Daily use case
Refund request handling
Checks refund requests against your policy and drafts the response.
What it does for you
The automation reads each refund request, pulls the matching order from Shopify, checks it against your refund policy, the window, the item's eligibility, the condition, and drafts a response that either approves it or explains the denial in plain, courteous terms. The drafts wait in Gmail for you.
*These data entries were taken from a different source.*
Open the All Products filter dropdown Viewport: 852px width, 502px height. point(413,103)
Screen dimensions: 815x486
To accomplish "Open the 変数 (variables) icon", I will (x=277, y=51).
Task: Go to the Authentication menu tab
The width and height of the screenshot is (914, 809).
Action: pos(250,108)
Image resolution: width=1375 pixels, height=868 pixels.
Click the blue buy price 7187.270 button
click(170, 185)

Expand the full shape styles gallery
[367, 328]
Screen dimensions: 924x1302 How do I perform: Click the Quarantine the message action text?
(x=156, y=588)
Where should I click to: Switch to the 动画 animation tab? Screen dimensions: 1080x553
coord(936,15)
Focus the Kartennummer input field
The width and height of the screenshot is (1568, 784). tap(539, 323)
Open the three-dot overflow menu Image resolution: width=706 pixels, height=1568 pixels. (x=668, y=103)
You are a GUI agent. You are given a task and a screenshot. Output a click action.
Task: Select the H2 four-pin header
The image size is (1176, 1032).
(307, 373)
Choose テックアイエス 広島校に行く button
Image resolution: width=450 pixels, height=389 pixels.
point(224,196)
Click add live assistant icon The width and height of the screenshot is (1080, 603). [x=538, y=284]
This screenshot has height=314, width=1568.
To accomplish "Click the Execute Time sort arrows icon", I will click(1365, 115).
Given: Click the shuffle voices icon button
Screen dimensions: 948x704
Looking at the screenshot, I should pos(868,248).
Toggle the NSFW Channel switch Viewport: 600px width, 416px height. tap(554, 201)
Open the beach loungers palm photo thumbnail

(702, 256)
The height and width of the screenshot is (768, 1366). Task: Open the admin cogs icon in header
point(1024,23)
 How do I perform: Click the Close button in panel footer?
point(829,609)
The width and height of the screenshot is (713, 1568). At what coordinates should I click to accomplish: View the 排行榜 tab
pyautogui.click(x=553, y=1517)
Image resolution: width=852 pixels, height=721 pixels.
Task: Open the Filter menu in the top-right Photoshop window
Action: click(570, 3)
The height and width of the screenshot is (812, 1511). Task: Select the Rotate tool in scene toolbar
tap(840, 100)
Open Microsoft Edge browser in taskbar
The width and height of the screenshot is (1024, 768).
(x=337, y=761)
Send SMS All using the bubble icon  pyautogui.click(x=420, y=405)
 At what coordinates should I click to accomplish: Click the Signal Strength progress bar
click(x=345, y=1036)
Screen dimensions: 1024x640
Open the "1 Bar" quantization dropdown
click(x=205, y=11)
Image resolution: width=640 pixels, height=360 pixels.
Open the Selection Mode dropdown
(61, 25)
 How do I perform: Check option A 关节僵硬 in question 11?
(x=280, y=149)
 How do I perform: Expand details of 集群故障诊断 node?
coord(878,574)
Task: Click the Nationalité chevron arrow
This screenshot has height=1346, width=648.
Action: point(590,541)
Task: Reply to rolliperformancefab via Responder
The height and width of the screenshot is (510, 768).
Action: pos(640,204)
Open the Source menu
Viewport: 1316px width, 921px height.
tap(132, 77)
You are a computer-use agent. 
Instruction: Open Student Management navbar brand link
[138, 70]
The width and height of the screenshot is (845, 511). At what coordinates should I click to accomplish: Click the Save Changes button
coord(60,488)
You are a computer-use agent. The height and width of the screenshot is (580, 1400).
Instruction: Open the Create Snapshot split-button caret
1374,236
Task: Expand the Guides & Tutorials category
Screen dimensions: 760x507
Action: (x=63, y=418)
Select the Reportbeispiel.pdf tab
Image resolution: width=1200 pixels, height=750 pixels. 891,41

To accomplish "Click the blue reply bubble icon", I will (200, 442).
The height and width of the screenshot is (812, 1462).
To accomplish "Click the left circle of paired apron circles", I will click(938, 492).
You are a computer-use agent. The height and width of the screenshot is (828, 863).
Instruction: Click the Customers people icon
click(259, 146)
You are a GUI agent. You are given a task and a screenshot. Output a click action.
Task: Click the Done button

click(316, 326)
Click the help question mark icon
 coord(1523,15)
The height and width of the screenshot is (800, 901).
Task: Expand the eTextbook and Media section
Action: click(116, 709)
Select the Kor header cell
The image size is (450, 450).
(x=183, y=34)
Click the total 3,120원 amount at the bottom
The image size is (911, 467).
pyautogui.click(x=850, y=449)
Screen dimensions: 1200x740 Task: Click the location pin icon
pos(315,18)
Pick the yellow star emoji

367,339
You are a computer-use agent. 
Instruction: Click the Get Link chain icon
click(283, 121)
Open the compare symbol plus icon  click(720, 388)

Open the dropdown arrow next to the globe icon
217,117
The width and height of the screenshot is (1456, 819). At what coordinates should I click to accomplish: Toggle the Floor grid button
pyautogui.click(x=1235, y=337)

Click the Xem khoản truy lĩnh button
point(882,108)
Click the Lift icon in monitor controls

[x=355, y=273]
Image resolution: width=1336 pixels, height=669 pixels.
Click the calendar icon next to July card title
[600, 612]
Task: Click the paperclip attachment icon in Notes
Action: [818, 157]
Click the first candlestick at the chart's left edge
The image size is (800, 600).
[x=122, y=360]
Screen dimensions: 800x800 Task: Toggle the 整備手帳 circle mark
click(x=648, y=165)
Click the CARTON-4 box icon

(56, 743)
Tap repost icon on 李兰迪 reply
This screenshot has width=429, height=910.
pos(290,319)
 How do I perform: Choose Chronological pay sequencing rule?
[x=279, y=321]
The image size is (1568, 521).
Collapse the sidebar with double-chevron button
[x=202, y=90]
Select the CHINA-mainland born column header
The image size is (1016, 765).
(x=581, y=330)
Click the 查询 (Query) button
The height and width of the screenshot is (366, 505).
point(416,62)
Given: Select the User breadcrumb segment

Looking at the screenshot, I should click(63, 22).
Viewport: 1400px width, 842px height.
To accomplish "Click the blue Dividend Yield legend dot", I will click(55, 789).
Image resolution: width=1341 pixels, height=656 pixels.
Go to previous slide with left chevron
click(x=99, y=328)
Customers get a clear, timely answer, and your policy is applied the same way every time without you re-reading it for each request.
Why it's safe to hand off
Scoped access
Shopify, read orders
Gmail, draft responses only
How it fails silently
Refund handling fails silently when the decision is right-sounding but cites the wrong basis. The automation approves a refund on an order that is actually past the window or marked final sale, because the request was sympathetic and the math looked routine, or it denies a valid request and quotes a policy clause that does not apply to that item. The reply reads clean and confident either way. Sent unattended, the first quietly leaks margin and sets a precedent, and the second hands an upset customer a clear case that you got your own policy wrong.
What the overseer catches
Once a reply is drafted, the overseer checks the decision against the order it is about and the policy it leans on. An approval on an order that is past the window or marked final sale, or a denial that quotes a clause which does not fit the item, is the contradiction it catches, flagging the response for you so a wrong call does not go out under your name.
What still reaches you
Requests that clearly fall inside or outside policy get a correct, courteous draft prepared for your review.
What reaches you is the edge case: the request near the policy boundary, the item with special terms, the decision where the order details and the policy do not cleanly agree. Those come to you before a response is sent, so your policy is applied accurately, not just quickly.